Releases: pytorch/torchrec
v1.0.0
TorchRec 1.0.0 Stable Release Notes
We are excited to announce the release of TorchRec 1.0.0, the official stable release for TorchRec! This release is done in conjunction with FBGEMM 1.0.0 release.
Stable Release
Core portions of the TorchRec library are now marked as stable, with the following guarantees:
- Backward compatability guarantees, with breaking changes announced two versions ahead of time.
- Enhanced documentation for all stable features of TorchRec
- Functionality guarantees through unit test frameworks for each stable feature, running on every merged PR and release.
- No performance guarantees. However, we are committed to providing support on a best-effort basis.
Improvements
Key improvements have been added to TorchRec for the reliability and UX of the library as part of the stable release. The following main features have been added as part of the stable release:
- TorchRec's documentation has been completely revamped, with added overview of how TorchRec works, high level architecture and concepts, and simplification of the API references for TorchRec stable features! Check out the new documentation here.
- The TorchRec tutorial on pytorch.org has been completely redone, with a new, comprehensive end-to-end tutorial of TorchRec highlighting all the stable features! Check it out the new tutorial here.

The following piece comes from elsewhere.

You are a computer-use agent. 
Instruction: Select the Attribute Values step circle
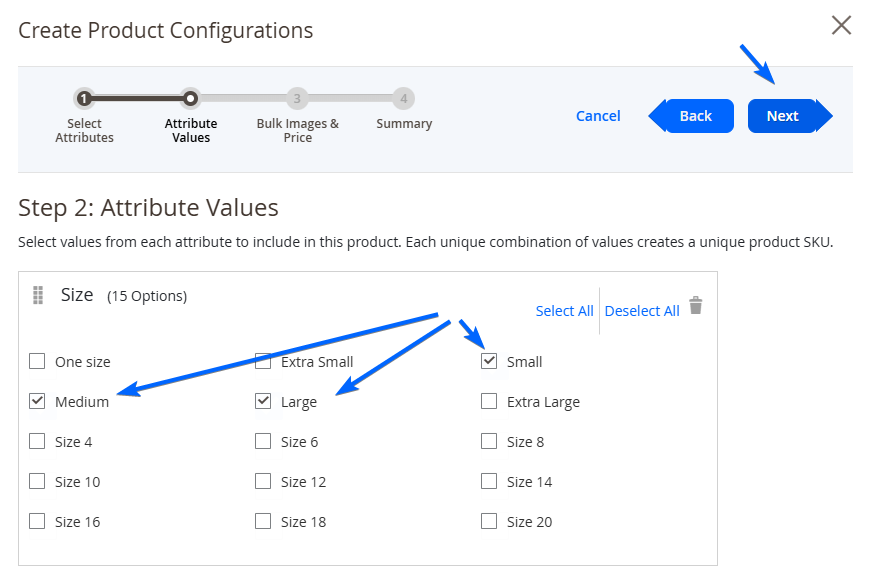(x=191, y=99)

- A unit test framework for API compatability have been added under
torchrec/schema
to test compatibility for all TorchRec stable features. - The unit test CI for TorchRec on Github has been enabled on GPU, running on nightly versions of TorchRec and manually validated during release time.
Changelog
Revamped TorchRec inference solution with torch.fx and TorchScript #2101
Faster KJT init #2369
Improvements to TorchRec Train Pipeline #2363 #2352 #2324 #2149 #2181
PT2 Dynamo and Inductor compatibility work with TorchRec and train pipeline #2108 #2125 #2130 #2141 #2151 #2152 #2162 #2176 #2178 #2228 #2310
VBE improvements #2366 #2127 #2215 #2216 #2256
Replace ShardedTensor with DTensor #2147 #2167 #2169
Enable pruning of embedding tables in TorchRec inference #2343
torch.export compatibility support with TorchRec data types and modules #2166 #2174 #2067 #2197 #2195 #2203 #2246 #2250 #1900
Added benchmarking for TorchRec modules #2139 #2145
Much more optimized KeyedTensor regroup with custom module KTRegroupAsDict
with benchmarked results #2120 #2158 #2210
Overlap comms on backwards pass #2117
OSS quality of life improvements #2273
v1.0.0-rc2
2nd Release candidate for v1.0.0
v1.0.0-rc1
Release candidate 1 for stable release
v0.8.0
New Features
In Training Embedding Pruning (ITEP) for more efficient RecSys training
Provides a representation of In-Training Embedding Pruning, which is used internally at Meta for more efficient RecSys training by decreasing memory footprint of embedding tables. Pull Request: #2074 introduces the modules into TorchRec, with tests showing how to use them.
Mean Pooling
Mean pooling enabled on embeddings for row-wise and table-row-wise sharding types in TorchRec. Mean pooling mode done through TBE (table-batched embedding) won’t be accurate for row-wise and table-row-wise sharding types, which modify the input due to sharding. This feature efficiently calculates the divisor using caching and overlapping in input dist to implement mean pooling, which had proved to be much more performant than out-of-library implementations. PR: #1772
Changelog
Torch.export (non-strict) compatibility with KJT/JT/KT, EBC/Quantized EBC, sharded variants #1815 #1816 #1788 #1850 #1976 and dynamic shapes #2058
torch.compile support with TorchRec #2045 #2018 #1979
TorchRec serialization with non-strict torch.export for regenerating eager sparse modules (EBC) from IR for sharding #1860 #1848 with meta functionalization when torch.exporting #1974
More benchmarking for TorchRec modules/data types #2094 #2033 #2001 #1855
More VBE support (data parallel sharding) #2093 (EmbeddingCollection) #2047 #1849
RegroupAsDict module for performance improvements with caching #2007
Train Pipeline improvements #1967 #1969 #1971
Bug Fixes and library improvements
v0.8.0-rc1
Update setup and version for release 0.8.0
v0.7.0
No major features in this release
Changelog
- Expanding out ZCH/MCH
- Increased support with Torch Dynamo/Export
- Distributed Benchmarking introduced under torchrec/distributed/benchmarks for inference and training
- VBE optimizations
- TWRW support for VBE (I think this happened in the last release, Josh can confirm)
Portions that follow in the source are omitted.